Published On: 27 January 2022

The Race Equality Foundation has kicked off an innovative project to improve the recording of ethnicity and help tackle health inequalities on a wide scale.

The Covid-19 pandemic has highlighted the poor quality of ethnicity data held by public bodies, inconsistency between data sets and missing data.  At the same time, there has been a wider public debate on the collective terms used to describe communities who experience racism.

Through working directly with communities and people tasked with recording ethnicity, this project will address questions like people’s understanding of the meaning and purpose of the ethnic classifications used and their experience of being asked for or providing information about ethnic group in different settings.

The ultimate aim is to produce solutions to improve the quality of recording of ethnicity, so that this data can better contribute to addressing health inequalities.

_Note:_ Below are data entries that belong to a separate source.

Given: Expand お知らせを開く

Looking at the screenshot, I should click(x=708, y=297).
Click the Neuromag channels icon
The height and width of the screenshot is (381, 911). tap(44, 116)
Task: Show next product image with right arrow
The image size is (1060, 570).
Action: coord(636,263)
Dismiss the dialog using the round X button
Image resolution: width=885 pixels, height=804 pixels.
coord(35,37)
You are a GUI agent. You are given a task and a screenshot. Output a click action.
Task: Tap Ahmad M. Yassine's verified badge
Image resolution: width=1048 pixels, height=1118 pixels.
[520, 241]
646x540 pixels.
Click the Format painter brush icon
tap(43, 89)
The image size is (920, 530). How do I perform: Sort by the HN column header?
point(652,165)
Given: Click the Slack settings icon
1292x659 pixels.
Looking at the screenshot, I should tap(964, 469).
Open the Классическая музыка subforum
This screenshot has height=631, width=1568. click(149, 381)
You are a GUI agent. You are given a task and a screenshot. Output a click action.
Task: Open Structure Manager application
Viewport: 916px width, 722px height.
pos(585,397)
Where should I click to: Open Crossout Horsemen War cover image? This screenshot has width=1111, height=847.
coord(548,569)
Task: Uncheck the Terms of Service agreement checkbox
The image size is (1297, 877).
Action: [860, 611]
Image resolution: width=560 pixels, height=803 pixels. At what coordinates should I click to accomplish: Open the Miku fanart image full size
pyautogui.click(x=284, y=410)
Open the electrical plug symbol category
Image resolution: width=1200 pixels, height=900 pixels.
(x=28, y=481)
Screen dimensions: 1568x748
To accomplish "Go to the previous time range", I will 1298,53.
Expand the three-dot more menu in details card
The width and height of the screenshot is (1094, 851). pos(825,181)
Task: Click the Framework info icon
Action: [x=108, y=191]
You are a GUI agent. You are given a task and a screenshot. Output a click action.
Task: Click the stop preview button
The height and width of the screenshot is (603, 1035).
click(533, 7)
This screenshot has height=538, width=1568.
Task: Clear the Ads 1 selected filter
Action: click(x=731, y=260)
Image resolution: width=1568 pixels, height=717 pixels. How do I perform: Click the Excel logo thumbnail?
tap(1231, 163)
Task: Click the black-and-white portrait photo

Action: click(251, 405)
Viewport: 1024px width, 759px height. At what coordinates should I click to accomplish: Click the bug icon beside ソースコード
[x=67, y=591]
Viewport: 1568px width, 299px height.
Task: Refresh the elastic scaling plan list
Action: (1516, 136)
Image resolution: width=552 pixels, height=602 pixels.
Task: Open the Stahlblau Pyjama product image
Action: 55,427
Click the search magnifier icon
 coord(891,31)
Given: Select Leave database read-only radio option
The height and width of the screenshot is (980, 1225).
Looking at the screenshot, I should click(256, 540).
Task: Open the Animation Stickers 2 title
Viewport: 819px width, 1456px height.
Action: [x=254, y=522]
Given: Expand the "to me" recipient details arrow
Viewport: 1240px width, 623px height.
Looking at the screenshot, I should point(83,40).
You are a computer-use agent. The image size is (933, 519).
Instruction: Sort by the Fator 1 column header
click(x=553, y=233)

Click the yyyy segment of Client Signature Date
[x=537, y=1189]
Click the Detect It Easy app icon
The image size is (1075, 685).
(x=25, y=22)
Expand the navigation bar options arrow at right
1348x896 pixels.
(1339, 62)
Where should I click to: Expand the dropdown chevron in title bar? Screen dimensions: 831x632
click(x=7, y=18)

The Office for National Statistics (ONS) is also working in collaboration with Wellcome to run a parallel project using ethnicity recorded in anonymised Census data to explore data quality and the impact on estimates of ethnic health disparities.

Jabeer Butt OBE, CEO of the Race Equality Foundation said: “Incomplete and poor data undermines attempts to improve health. Without the full picture, services cannot meet the needs of different communities. The time is right to take a closer look at how we record people’s ethnicity, so that the data can help address the persistent health inequalities experienced by Black, Asian and minority ethnic communities.

“The recording of ethnicity in order to address racial inequality has become an everyday experience since the ONS introduced the ethnic group category in the 1991 Census.  But inconsistent recording of this data by other public bodies has been holding back change. For example the failure to publish the dementia diagnosis rate by ethnicity has meant that we do not know whether Black, Asian or minority ethnic people with dementia are being reached.

“We look forward to working with Wellcome and with the parallel project being led by the ONS, to make real change to health inequalities in the UK.”

The Race Equality Foundation will interview different communities and health and care workers to gain insights as to how and why people’s own ethnic group identification and other people’s perceptions of them differ. Previous Race Equality Foundation research shows the key role played by care workers’ understanding of recording ethnicity – when implemented without training and guidance, this often led to workers’ own ‘sensitivities’ impacting their willingness and ability to collect ethnicity-based information.

The project will run from January 2022 until June 2022.


Notes to editors

1.      Press contact: / 07593 454182

2.      About the Race Equality Foundation

The Race Equality Foundation is a national charity tackling racial inequality across public services to improve the lives of Black, Asian and minority ethnic communities. Its areas of work cover health and care, housing, children and families, employment, communities and more.

3.      About Wellcome

The Wellcome Trust supports science to solve the urgent health challenges facing everyone. They support discovery research into life, health and wellbeing, and are taking on three worldwide health challenges: mental health, global heating and infectious diseases.

4.      About the ONS

The ONS is the UK’s largest independent producer of official statistics and the recognised national statistical institute of the UK, covering topics including the economy, population, public health and climate change.